(Collected data)
___

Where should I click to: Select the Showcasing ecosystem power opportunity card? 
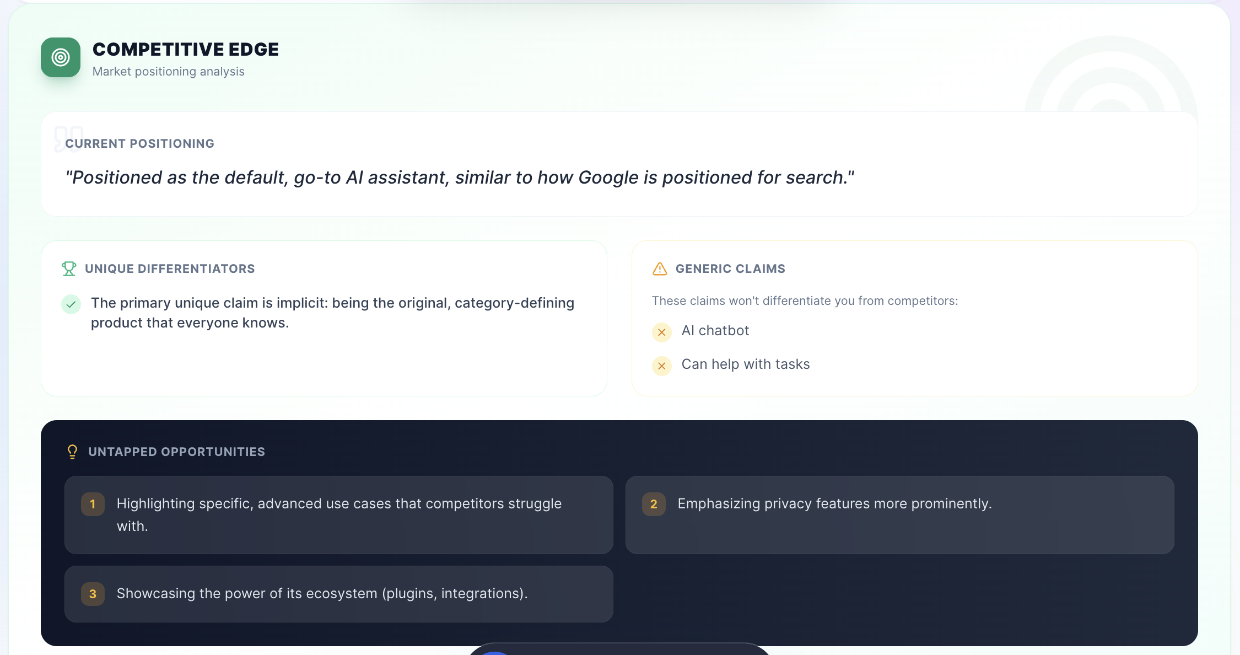338,594
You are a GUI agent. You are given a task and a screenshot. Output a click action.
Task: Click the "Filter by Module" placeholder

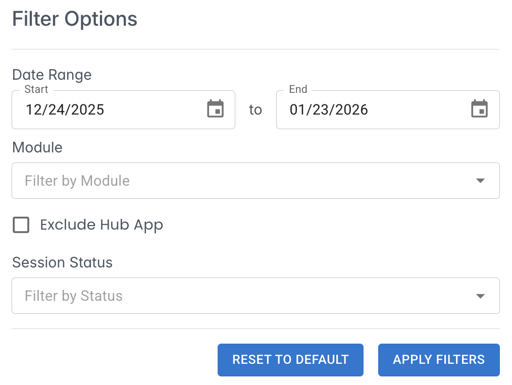[77, 181]
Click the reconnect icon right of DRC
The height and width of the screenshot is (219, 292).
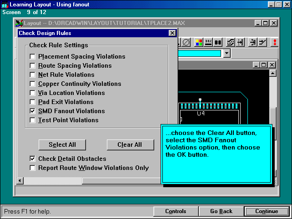(x=218, y=42)

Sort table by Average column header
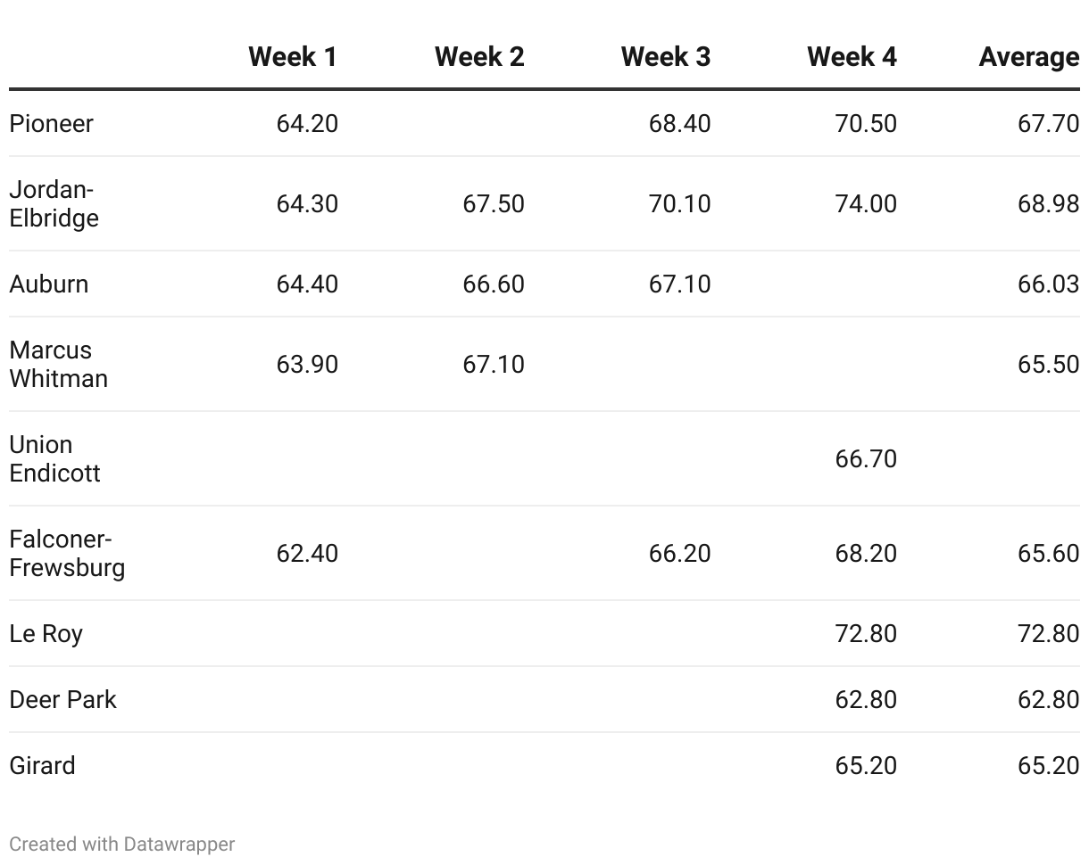1028,57
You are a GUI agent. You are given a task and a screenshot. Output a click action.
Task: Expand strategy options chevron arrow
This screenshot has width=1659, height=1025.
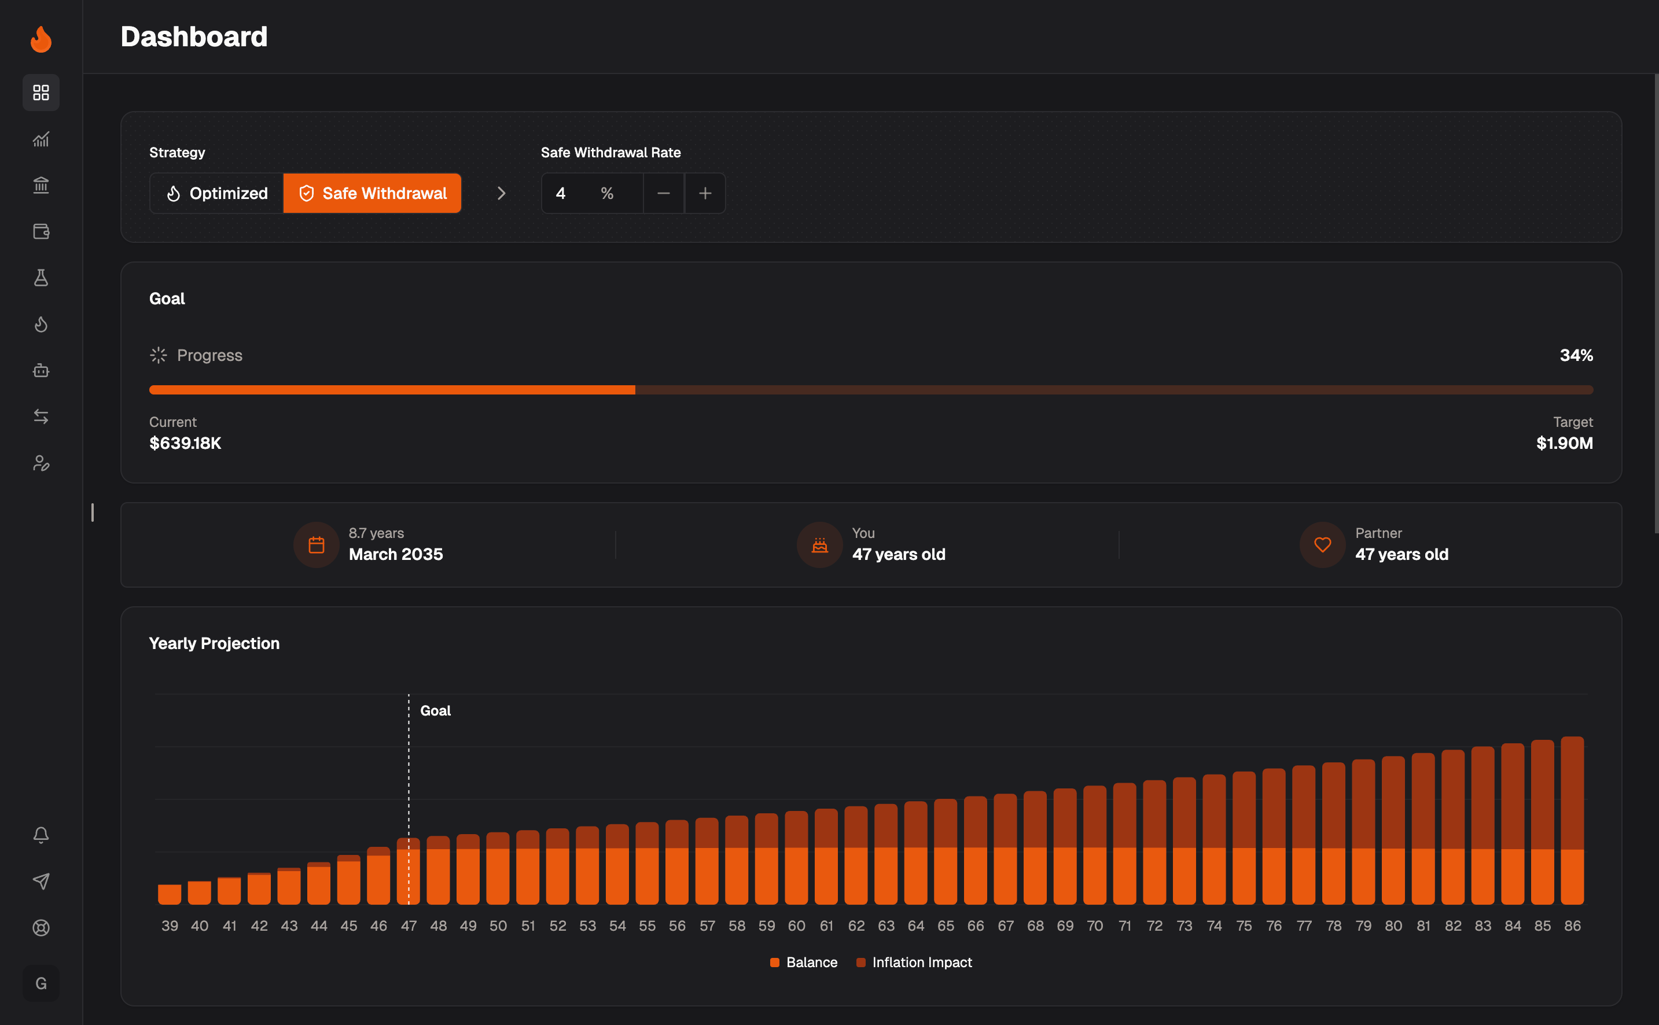click(x=501, y=193)
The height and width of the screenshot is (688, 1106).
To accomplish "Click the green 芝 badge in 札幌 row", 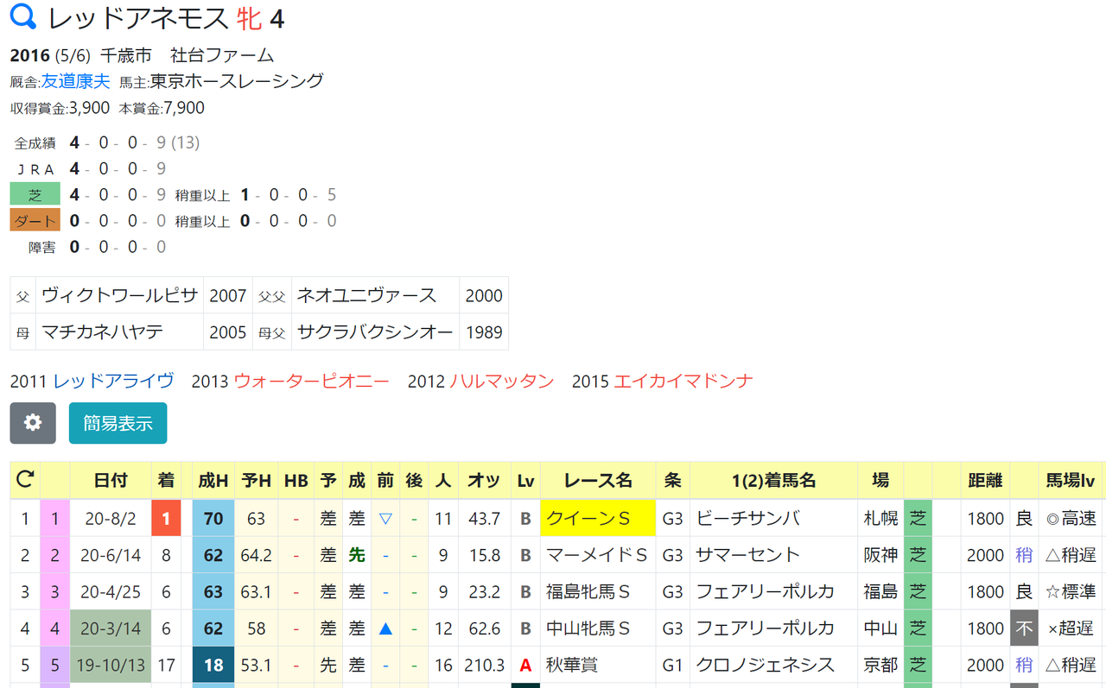I will tap(918, 518).
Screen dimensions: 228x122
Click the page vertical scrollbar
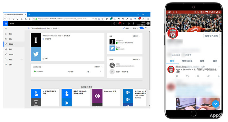coord(149,61)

___

EXERCISE TASK:
Arrange the stretch of the records above, from the line containing "Sort table by Average column header" through the line containing "click(x=501, y=193)", as a numbered list with blank lines omitted. Leave the pictures out of the list.

REPLY TO THE TASK:
1. Sort table by Average column header
2. 1028,57
3. You are a GUI agent. You are given a task and a screenshot. Output a click action.
4. Task: Expand strategy options chevron arrow
5. This screenshot has width=1659, height=1025.
6. click(x=501, y=193)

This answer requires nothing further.